The aortic arch, arch of the aorta, or transverse aortic arch ( OED 2nd edition, 1989, as . Entry "aortic" in Merriam-Webster Online Dictionary.) is the part of the aorta between the ascending aorta and descending aorta. The arch travels backward, so that it ultimately runs to the left of the trachea.
The aortic arch has three main branches on its superior aspect. The first, and largest, branch of the arch of the aorta is the brachiocephalic trunk, which is to the right and slightly anterior to the other two branches and originates behind the manubrium of the sternum. Next, the left common carotid artery originates from the aortic arch to the left of the brachiocephalic trunk, then ascends along the left side of the trachea and through the superior mediastinum. Finally, the left subclavian artery comes off of the aortic arch to the left of the left common carotid artery and ascends, with the left common carotid, through the superior mediastinum and along the left side of the trachea. An anatomical variation is that the left vertebral artery can arise from the aortic arch instead of the left subclavian artery.
The arch of the aorta forms two curvatures: one with its convexity upward, the other with its convexity forward and to the left. Its upper border is usually about 2.5 cm below the superior border to the manubrium sterni.
Coming out of the heart, the thoracic aorta has a maximum diameter of 40 mm at the root. By the time it becomes the ascending aorta, the diameter should be <35–38 mm, and 30 mm at the arch.

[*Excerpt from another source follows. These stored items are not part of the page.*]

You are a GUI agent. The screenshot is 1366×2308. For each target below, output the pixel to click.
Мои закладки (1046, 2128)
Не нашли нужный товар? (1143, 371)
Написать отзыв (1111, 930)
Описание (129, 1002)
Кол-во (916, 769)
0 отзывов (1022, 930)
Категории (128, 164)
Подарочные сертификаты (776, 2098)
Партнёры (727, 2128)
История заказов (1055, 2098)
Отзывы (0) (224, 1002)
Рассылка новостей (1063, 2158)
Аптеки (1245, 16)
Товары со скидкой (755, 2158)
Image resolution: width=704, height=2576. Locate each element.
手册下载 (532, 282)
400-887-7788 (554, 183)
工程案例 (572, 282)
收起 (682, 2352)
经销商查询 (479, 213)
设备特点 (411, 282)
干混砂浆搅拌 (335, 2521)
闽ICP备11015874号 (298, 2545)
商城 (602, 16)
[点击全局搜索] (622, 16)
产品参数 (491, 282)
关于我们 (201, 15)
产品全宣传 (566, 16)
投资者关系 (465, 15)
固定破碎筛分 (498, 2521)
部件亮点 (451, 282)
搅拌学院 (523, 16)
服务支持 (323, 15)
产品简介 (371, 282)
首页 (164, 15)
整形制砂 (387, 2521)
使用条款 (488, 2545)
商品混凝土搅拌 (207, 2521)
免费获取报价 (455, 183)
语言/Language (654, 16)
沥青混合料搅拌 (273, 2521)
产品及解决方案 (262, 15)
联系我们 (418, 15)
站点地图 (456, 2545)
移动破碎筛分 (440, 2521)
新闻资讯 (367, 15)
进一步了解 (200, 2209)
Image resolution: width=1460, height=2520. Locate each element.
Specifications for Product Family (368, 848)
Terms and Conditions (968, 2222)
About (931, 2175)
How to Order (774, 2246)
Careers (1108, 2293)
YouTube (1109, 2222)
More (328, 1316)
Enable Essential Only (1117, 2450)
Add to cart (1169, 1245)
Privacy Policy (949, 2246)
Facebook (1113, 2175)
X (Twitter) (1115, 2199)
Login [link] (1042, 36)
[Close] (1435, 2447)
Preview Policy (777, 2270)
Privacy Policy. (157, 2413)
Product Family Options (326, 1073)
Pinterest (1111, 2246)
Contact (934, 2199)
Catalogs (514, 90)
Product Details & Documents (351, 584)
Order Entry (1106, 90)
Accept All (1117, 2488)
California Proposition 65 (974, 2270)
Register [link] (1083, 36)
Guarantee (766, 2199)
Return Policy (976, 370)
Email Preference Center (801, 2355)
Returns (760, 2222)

The diameter of the descending aorta should not exceed 25 mm.
The arch of the aorta lies within the mediastinum.
At the cellular level, the aorta and the aortic arch are composed of three layers: The tunica intima, which surrounds the lumen and is composed of simple squamal epithelial cells; the tunica media, composed of smooth cell muscles and elastic fibers; and, the Tunica externa, composed of loose collagen fibers. Innervated by baroreceptors nerve terminals, the aortic arch is responsible for sensing changes in the dilation of the vascular walls, inducing changes in heart rate to compensate for changes in blood pressure.
The ductus arteriosus connects to the lower part of the arch in foetal life. This allows blood from the right ventricle to mostly bypass the pulmonary vessels as they develop.
The final section of the aortic arch is known as the aortic isthmus. This is so called because it is a narrowing (isthmus) of the aorta as a result of decreased blood flow when in foetal life. As the left ventricle of the heart increases in size throughout life, the narrowing eventually dilates to become a normal size. If this does not occur, this can result in coarctation of the aorta.
Aortopexy is a surgical procedure in which the aortic arch is fixed to the sternum in order to keep the trachea open.
Aortic isthmus is the relatively fixed part of the aortic arch. It is prone to shearing force and trauma that can cause it to Aortic rupture and result in massive bleeding.